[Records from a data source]
============
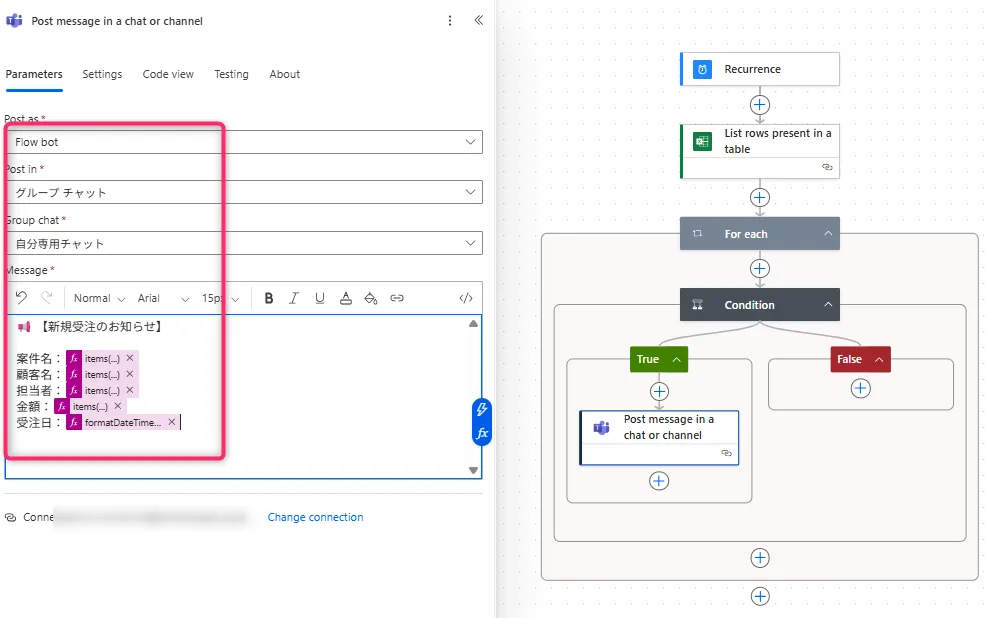Undo the last message edit
The image size is (999, 618).
point(21,298)
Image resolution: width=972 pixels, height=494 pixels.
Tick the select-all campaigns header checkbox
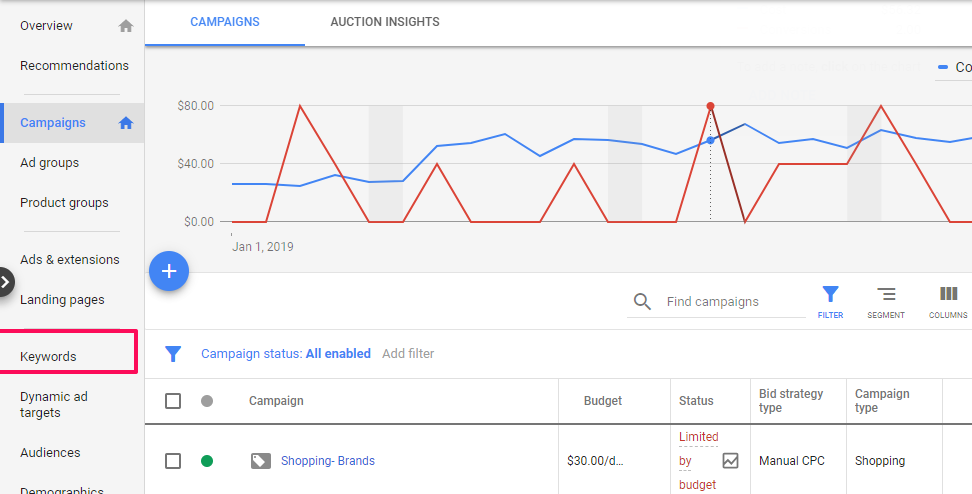[173, 401]
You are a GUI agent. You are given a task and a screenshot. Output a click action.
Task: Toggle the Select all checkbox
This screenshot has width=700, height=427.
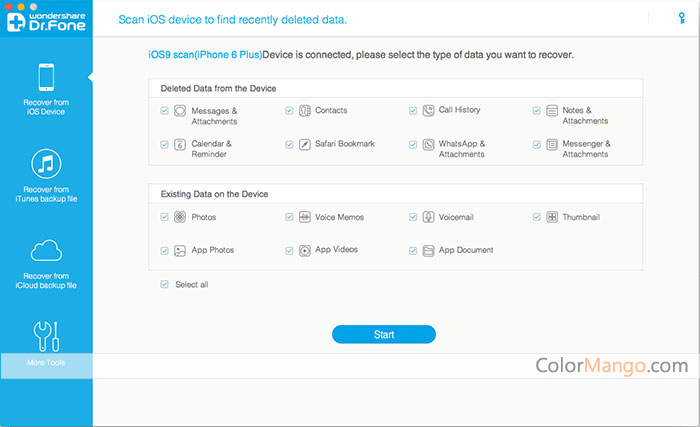point(164,284)
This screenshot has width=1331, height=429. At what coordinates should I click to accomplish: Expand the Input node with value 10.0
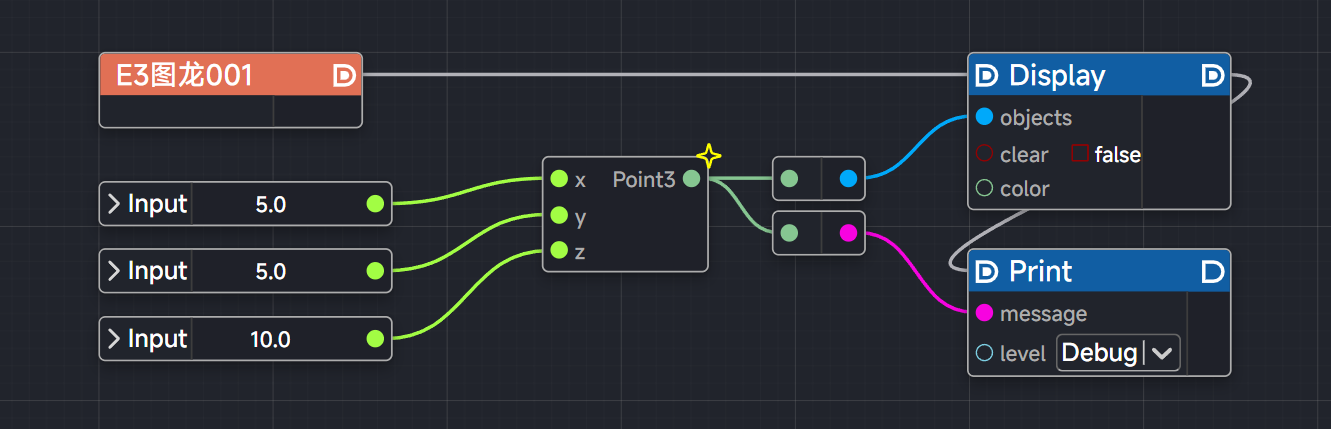pos(114,339)
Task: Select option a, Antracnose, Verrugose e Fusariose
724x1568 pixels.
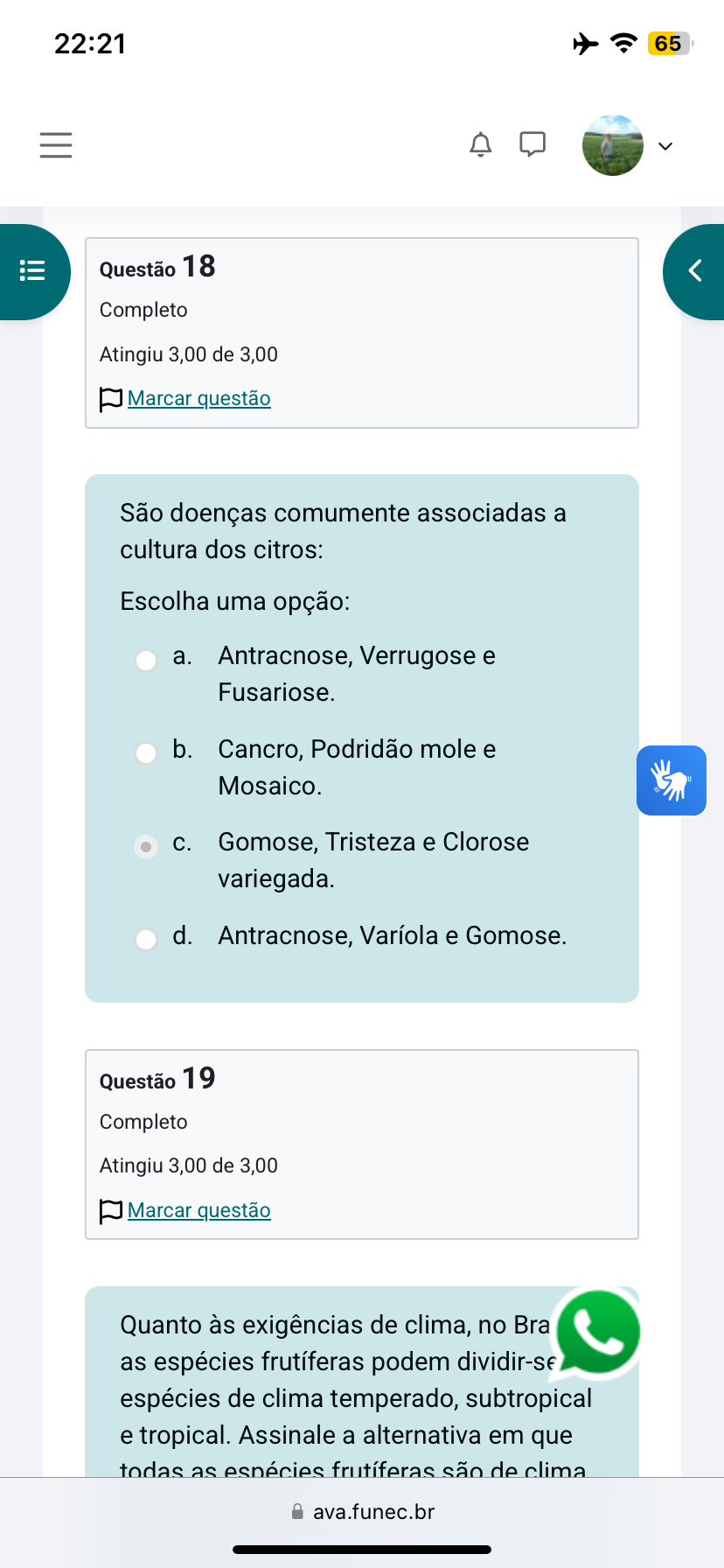Action: coord(146,660)

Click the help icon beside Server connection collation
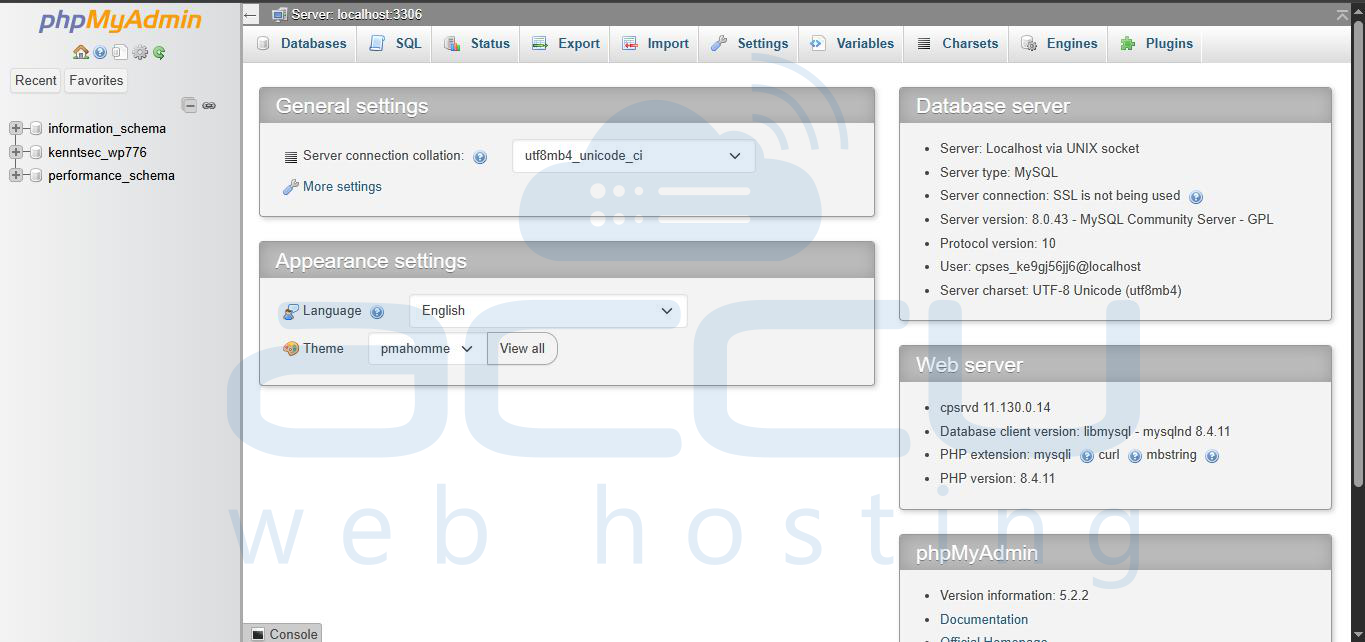pos(480,157)
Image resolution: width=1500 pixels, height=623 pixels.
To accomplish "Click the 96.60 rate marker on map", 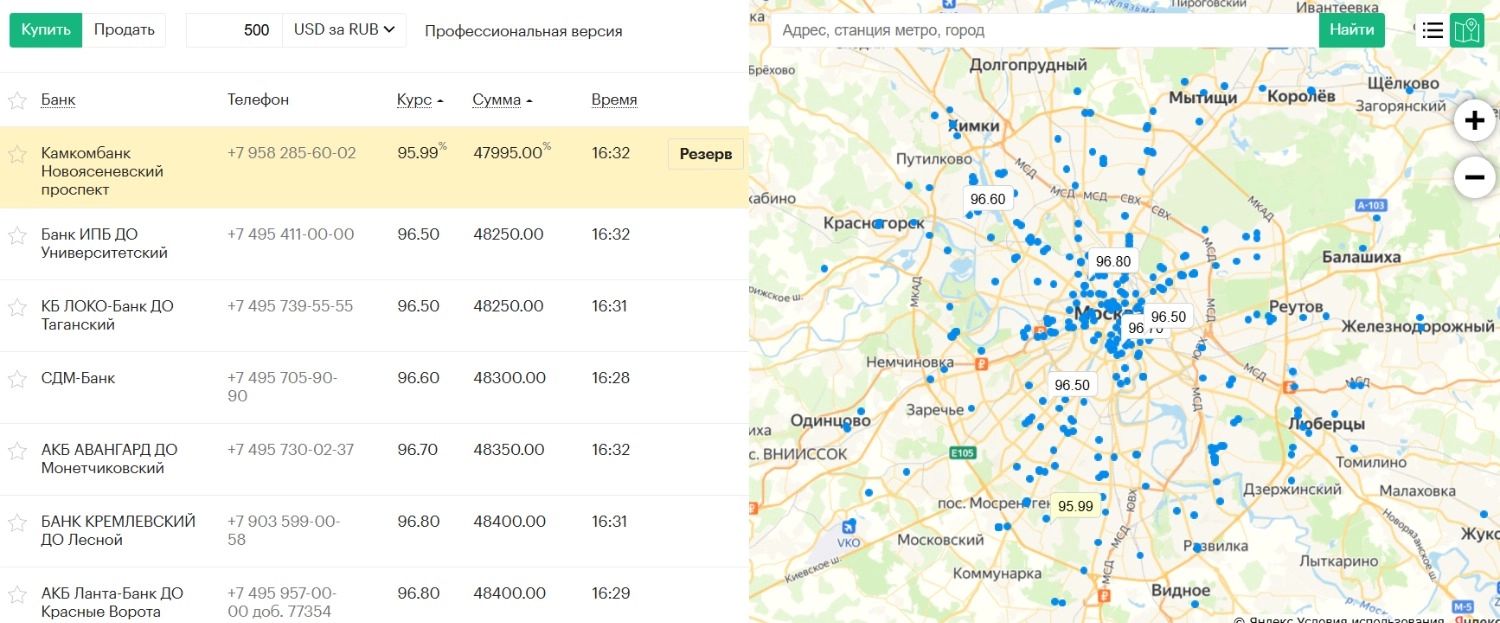I will click(987, 199).
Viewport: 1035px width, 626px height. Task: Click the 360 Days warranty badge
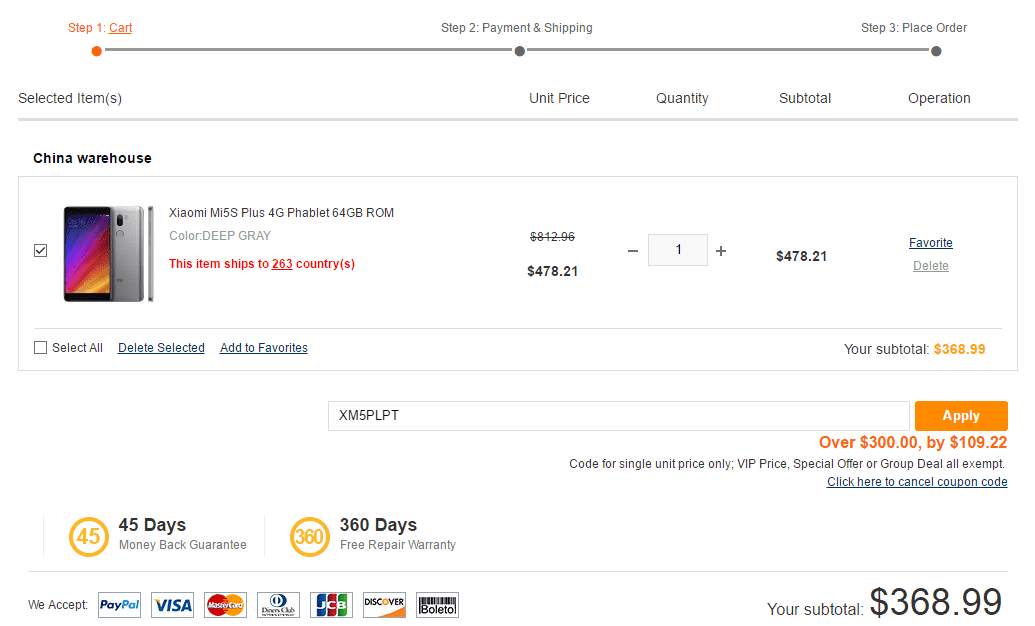[x=309, y=537]
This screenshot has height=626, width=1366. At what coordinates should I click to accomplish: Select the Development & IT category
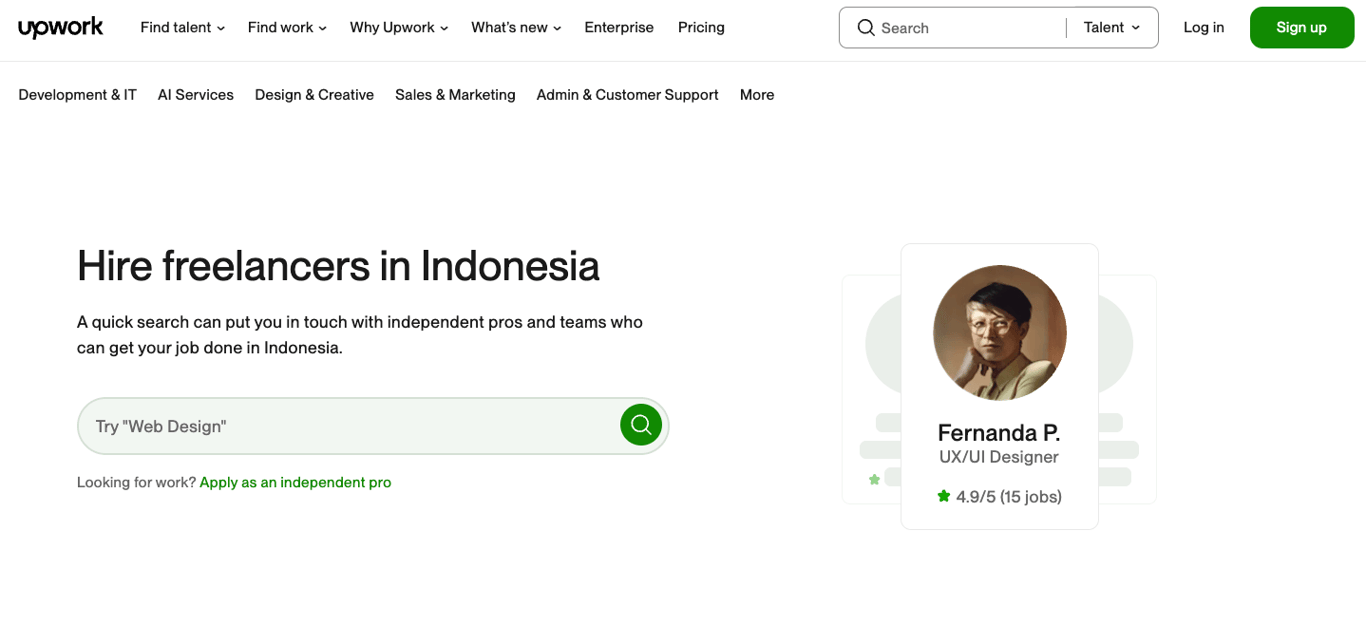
============
Exercise instructions:
Copy each line above that contains the string "resolution".

Answer space:
Image resolution: width=972 pixels, height=494 pixels.
Image resolution: width=1500 pixels, height=623 pixels.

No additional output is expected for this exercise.